■ Directions ■
Exact repetition of the data is the whole task.

━━━━━━━━━━

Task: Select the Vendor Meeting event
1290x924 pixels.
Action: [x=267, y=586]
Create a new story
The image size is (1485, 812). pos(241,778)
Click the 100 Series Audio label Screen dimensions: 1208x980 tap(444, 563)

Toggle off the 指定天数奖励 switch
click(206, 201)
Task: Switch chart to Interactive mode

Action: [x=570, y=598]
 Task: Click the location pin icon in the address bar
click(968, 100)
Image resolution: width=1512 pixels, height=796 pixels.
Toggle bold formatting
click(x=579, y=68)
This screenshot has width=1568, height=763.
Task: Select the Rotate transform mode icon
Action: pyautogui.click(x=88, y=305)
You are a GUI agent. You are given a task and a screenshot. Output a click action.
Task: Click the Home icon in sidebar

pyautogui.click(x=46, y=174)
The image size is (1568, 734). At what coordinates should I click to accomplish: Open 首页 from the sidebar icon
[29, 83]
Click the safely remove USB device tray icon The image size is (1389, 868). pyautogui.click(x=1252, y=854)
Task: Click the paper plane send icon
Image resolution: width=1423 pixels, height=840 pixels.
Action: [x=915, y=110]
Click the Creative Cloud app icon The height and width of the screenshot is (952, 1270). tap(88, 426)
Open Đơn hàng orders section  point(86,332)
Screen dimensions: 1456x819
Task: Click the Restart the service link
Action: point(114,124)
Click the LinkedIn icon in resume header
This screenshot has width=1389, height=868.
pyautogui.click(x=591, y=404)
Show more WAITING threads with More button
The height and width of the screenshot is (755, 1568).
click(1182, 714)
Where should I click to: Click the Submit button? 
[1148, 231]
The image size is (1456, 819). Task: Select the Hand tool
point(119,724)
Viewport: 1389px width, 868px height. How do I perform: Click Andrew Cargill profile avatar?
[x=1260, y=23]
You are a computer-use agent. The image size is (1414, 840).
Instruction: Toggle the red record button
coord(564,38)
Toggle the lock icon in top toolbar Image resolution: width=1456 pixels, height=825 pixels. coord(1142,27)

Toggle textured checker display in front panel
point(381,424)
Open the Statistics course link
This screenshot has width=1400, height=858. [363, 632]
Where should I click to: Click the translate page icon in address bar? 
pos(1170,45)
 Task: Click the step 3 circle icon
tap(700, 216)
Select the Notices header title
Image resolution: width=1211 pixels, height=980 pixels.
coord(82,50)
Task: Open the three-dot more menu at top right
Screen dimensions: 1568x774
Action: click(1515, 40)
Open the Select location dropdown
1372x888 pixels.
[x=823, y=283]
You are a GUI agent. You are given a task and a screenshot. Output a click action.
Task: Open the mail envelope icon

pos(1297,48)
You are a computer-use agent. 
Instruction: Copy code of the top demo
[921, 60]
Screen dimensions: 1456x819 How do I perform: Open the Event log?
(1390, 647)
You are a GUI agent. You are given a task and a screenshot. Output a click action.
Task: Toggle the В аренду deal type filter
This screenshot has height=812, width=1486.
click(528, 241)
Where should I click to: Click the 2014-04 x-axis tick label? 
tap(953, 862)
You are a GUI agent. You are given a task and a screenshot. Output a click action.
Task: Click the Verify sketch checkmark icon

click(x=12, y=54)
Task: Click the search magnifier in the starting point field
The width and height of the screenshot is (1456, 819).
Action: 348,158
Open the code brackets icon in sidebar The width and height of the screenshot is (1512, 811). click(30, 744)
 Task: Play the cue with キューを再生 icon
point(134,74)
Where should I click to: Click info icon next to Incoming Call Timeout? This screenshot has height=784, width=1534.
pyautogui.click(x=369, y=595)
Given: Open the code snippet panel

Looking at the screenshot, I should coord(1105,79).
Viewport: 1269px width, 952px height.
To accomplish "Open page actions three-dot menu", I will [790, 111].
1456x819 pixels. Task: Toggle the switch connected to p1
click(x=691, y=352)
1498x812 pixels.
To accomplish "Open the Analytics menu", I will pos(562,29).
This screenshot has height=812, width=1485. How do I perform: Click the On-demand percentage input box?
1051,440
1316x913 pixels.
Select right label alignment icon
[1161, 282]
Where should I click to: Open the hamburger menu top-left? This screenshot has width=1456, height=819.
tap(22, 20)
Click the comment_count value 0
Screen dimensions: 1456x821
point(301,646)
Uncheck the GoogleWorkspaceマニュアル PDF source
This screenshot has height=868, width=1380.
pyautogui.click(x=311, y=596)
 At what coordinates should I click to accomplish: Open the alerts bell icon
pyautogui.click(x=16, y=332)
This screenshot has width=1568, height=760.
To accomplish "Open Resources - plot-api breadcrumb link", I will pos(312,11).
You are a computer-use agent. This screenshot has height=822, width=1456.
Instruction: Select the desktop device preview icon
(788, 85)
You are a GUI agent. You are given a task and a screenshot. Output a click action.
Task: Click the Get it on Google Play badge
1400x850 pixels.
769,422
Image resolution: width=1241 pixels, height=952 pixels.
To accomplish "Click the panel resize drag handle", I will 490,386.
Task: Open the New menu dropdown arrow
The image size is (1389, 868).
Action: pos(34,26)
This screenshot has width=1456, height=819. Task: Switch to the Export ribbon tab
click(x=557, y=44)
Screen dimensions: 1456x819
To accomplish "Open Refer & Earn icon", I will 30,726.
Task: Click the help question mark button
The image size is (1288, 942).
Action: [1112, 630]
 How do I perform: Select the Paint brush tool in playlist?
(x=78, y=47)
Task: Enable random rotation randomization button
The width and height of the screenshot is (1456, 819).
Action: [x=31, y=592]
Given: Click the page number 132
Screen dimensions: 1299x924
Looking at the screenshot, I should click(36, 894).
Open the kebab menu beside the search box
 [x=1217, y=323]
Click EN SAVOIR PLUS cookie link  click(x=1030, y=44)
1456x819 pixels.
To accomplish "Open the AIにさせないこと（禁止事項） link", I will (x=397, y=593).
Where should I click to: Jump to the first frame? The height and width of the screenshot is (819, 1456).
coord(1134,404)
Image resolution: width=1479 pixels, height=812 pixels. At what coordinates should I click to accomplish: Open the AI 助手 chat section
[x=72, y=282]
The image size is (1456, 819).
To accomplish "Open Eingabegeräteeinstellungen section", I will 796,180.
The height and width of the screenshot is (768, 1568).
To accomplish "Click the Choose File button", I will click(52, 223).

━━━━━━━━━━

■ Exercise output ■
Task: Select the Vendor Meeting event
1290x924 pixels.
Action: [x=267, y=586]
Create a new story
The image size is (1485, 812). pos(241,778)
Click the 100 Series Audio label Screen dimensions: 1208x980 tap(444, 563)

Toggle off the 指定天数奖励 switch
click(206, 201)
Task: Switch chart to Interactive mode

Action: [x=570, y=598]
 Task: Click the location pin icon in the address bar
click(968, 100)
Image resolution: width=1512 pixels, height=796 pixels.
Toggle bold formatting
click(x=579, y=68)
This screenshot has width=1568, height=763.
Task: Select the Rotate transform mode icon
Action: pyautogui.click(x=88, y=305)
You are a GUI agent. You are given a task and a screenshot. Output a click action.
Task: Click the Home icon in sidebar

pyautogui.click(x=46, y=174)
The image size is (1568, 734). At what coordinates should I click to accomplish: Open 首页 from the sidebar icon
[29, 83]
Click the safely remove USB device tray icon The image size is (1389, 868). pyautogui.click(x=1252, y=854)
Task: Click the paper plane send icon
Image resolution: width=1423 pixels, height=840 pixels.
Action: [x=915, y=110]
Click the Creative Cloud app icon The height and width of the screenshot is (952, 1270). tap(88, 426)
Open Đơn hàng orders section  point(86,332)
Screen dimensions: 1456x819
Task: Click the Restart the service link
Action: point(114,124)
Click the LinkedIn icon in resume header
This screenshot has width=1389, height=868.
pyautogui.click(x=591, y=404)
Show more WAITING threads with More button
The height and width of the screenshot is (755, 1568).
click(1182, 714)
Where should I click to: Click the Submit button? 
[1148, 231]
The image size is (1456, 819). Task: Select the Hand tool
point(119,724)
Viewport: 1389px width, 868px height. How do I perform: Click Andrew Cargill profile avatar?
[x=1260, y=23]
You are a computer-use agent. The image size is (1414, 840).
Instruction: Toggle the red record button
coord(564,38)
Toggle the lock icon in top toolbar Image resolution: width=1456 pixels, height=825 pixels. coord(1142,27)

Toggle textured checker display in front panel
point(381,424)
Open the Statistics course link
This screenshot has width=1400, height=858. [363, 632]
Where should I click to: Click the translate page icon in address bar? 
pos(1170,45)
 Task: Click the step 3 circle icon
tap(700, 216)
Select the Notices header title
Image resolution: width=1211 pixels, height=980 pixels.
coord(82,50)
Task: Open the three-dot more menu at top right
Screen dimensions: 1568x774
Action: click(1515, 40)
Open the Select location dropdown
1372x888 pixels.
[x=823, y=283]
You are a GUI agent. You are given a task and a screenshot. Output a click action.
Task: Open the mail envelope icon

pos(1297,48)
You are a computer-use agent. 
Instruction: Copy code of the top demo
[921, 60]
Screen dimensions: 1456x819 How do I perform: Open the Event log?
(1390, 647)
You are a GUI agent. You are given a task and a screenshot. Output a click action.
Task: Toggle the В аренду deal type filter
This screenshot has height=812, width=1486.
click(528, 241)
Where should I click to: Click the 2014-04 x-axis tick label? 
tap(953, 862)
You are a GUI agent. You are given a task and a screenshot. Output a click action.
Task: Click the Verify sketch checkmark icon

click(x=12, y=54)
Task: Click the search magnifier in the starting point field
The width and height of the screenshot is (1456, 819).
Action: 348,158
Open the code brackets icon in sidebar The width and height of the screenshot is (1512, 811). click(30, 744)
 Task: Play the cue with キューを再生 icon
point(134,74)
Where should I click to: Click info icon next to Incoming Call Timeout? This screenshot has height=784, width=1534.
pyautogui.click(x=369, y=595)
Given: Open the code snippet panel

Looking at the screenshot, I should coord(1105,79).
Viewport: 1269px width, 952px height.
To accomplish "Open page actions three-dot menu", I will [790, 111].
1456x819 pixels. Task: Toggle the switch connected to p1
click(x=691, y=352)
1498x812 pixels.
To accomplish "Open the Analytics menu", I will pos(562,29).
This screenshot has height=812, width=1485. How do I perform: Click the On-demand percentage input box?
1051,440
1316x913 pixels.
Select right label alignment icon
[1161, 282]
Where should I click to: Open the hamburger menu top-left? This screenshot has width=1456, height=819.
tap(22, 20)
Click the comment_count value 0
Screen dimensions: 1456x821
point(301,646)
Uncheck the GoogleWorkspaceマニュアル PDF source
This screenshot has height=868, width=1380.
pyautogui.click(x=311, y=596)
 At what coordinates should I click to accomplish: Open the alerts bell icon
pyautogui.click(x=16, y=332)
This screenshot has width=1568, height=760.
To accomplish "Open Resources - plot-api breadcrumb link", I will pos(312,11).
You are a computer-use agent. This screenshot has height=822, width=1456.
Instruction: Select the desktop device preview icon
(788, 85)
You are a GUI agent. You are given a task and a screenshot. Output a click action.
Task: Click the Get it on Google Play badge
1400x850 pixels.
769,422
Image resolution: width=1241 pixels, height=952 pixels.
To accomplish "Click the panel resize drag handle", I will 490,386.
Task: Open the New menu dropdown arrow
The image size is (1389, 868).
Action: pos(34,26)
This screenshot has width=1456, height=819. Task: Switch to the Export ribbon tab
click(x=557, y=44)
Screen dimensions: 1456x819
To accomplish "Open Refer & Earn icon", I will 30,726.
Task: Click the help question mark button
The image size is (1288, 942).
Action: [1112, 630]
 How do I perform: Select the Paint brush tool in playlist?
(x=78, y=47)
Task: Enable random rotation randomization button
The width and height of the screenshot is (1456, 819).
Action: [x=31, y=592]
Given: Click the page number 132
Screen dimensions: 1299x924
Looking at the screenshot, I should click(36, 894).
Open the kebab menu beside the search box
 [x=1217, y=323]
Click EN SAVOIR PLUS cookie link  click(x=1030, y=44)
1456x819 pixels.
To accomplish "Open the AIにさせないこと（禁止事項） link", I will (x=397, y=593).
Where should I click to: Jump to the first frame? The height and width of the screenshot is (819, 1456).
coord(1134,404)
Image resolution: width=1479 pixels, height=812 pixels. At what coordinates should I click to accomplish: Open the AI 助手 chat section
[x=72, y=282]
The image size is (1456, 819).
To accomplish "Open Eingabegeräteeinstellungen section", I will 796,180.
The height and width of the screenshot is (768, 1568).
To accomplish "Click the Choose File button", I will click(52, 223).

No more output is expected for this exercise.